1.1. Optical Remote Sensing in Seafloor Mapping

Shallow seafloor bathymetry is an essential component in several coastal studies providing end users with valuable information about the underwater topography. Detailed shallow bathymetry data are required for a wide variety of applications, such as monitoring coastal erosion [1,2,3,4], and ecological mapping of benthic habitats [5,6,7]. However, the coastal seafloor has long been considered as a “white ribbon” [8], since traditional techniques such as sonar surveying are unable to provide full coverage at high spatial resolution (<1 m) in a time- and cost-effective way. Limiting factors such as the safe operational depth of the vessel and restricted sonar coverage due to survey geometry [9] hinder the quality and feasibility of high-resolution mapping in shallow areas. Other traditional topo-bathymetric surveying techniques, using total station or real-time kinematics (RTK) GPS stick, provide high precision data; however, they are not effective for covering large-scale shallow seafloor in detail.
Therefore, in recent years, there has been an increasing number of studies utilizing optical sensors for shallow seafloor mapping in areas with sufficient water transparency. These primarily include active optical sensors such as the light detection and ranging (LIDAR) systems as well as passive sensors (multi- or hyper-spectral) for a comprehensive retrieval of shallow bathymetry over large-scale areas. LIDAR datasets have been widely applied in shallow seafloor mapping studies due to their increased spatial resolution and data density along with their extensive coverage [10,11]. Particularly, airborne bathymetric LIDAR is the leading technology for studying nearshore bathymetry, providing meter-scale horizontal accuracy and centimeter-scale vertical accuracy over large areas of coastal seafloor [12,13]. However, the cost of LIDAR sensors and the costs and logistic effort for acquiring bathymetric LIDAR data are often limiting factors [14] that hinder the accessibility of this kind of technology to low-budget projects. On the other hand, space-borne or airborne passive optical sensors that record Earth’s surface radiance at different wavelengths (bands) have long been applied in deriving bathymetry [15,16,17,18]. This led to the development of a new technique, called satellite-derived bathymetry (SDB), which has now become a stand-alone discipline with numerous methods and applications. Satellite-derived bathymetry is achieved either by applying empirical formulas [17,18,19] tuned with ground-truth depth data or by using numerical techniques such as radiative transfer models [15,16,20]. The latter have the advantage of not requiring calibration data and they also provide an estimate of the total error of the final bathymetric product. However, empirical techniques are widely used since they do not require sophisticated software and they are simple to implement.

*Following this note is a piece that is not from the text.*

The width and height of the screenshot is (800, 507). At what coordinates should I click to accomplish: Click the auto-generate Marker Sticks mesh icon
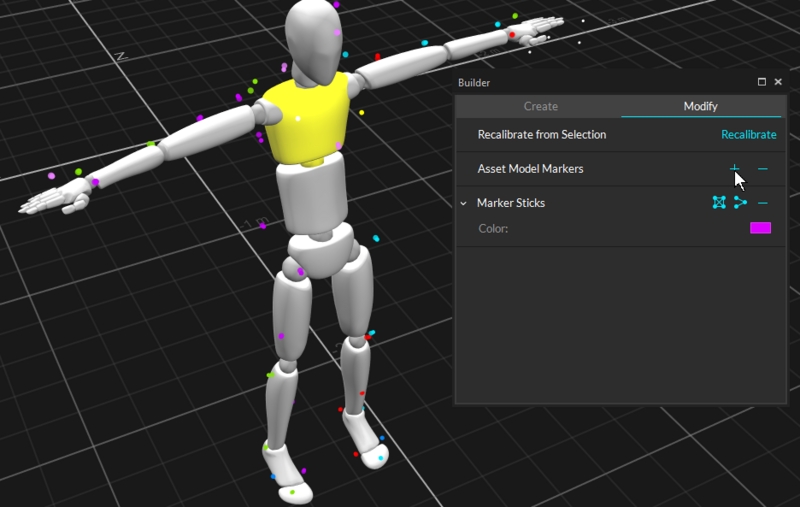(x=718, y=203)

1.2. Satellite-Derived Bathymetry

Most of the empirical SDB techniques are based on the logarithmic band ratios approach introduced by [18] (see methods section), and lately there has been a tendency to combine machine learning techniques and empirical SDB algorithms. These novel approaches take advantage of the multi-dimensional nature of input datasets and have shown promising results. Ref. [21] applied an artificial neural network (ANN) approach on Landsat imagery showing promising results even for predicting depths greater than 20 m. Furthermore, Ref. [22] tested two ANN algorithms on IKONOS and Landsat imagery, which outperformed the optical modeling, and the regression trees techniques. Ref. [23] developed a new support vector machine (SVM) approach for deriving bathymetry using IKONOS-2 multispectral imagery. They performed training on a neighborhood scale and by using the full size of training dataset they obtained bathymetry with low (<1 m) RMSE values even for deeper waters (>16 m). Recently, Ref. [24] applied a convolutional neural network (CNN) technique on Sentinel-2 imagery, trained with sonar and LIDAR bathymetry for calculating SDB up to 15 m of water depth with 1-m error approximately.
A usual constraint in most empirical SDB studies is the requirement for comprehensive ground-truth depth measurements for tuning a regression model for bathymetry prediction. An additional constraint in empirical SDB studies, seafloor cover heterogeneity, which may induce depth inaccuracies in cases where the spectral difference due to seafloor cover is greater than the spectral difference due to depth [18]. This occurs particularly in shallow and relatively flat seafloor areas where mixed seafloor types (e.g., sand, reefs, algae, seagrasses) alternate spatially.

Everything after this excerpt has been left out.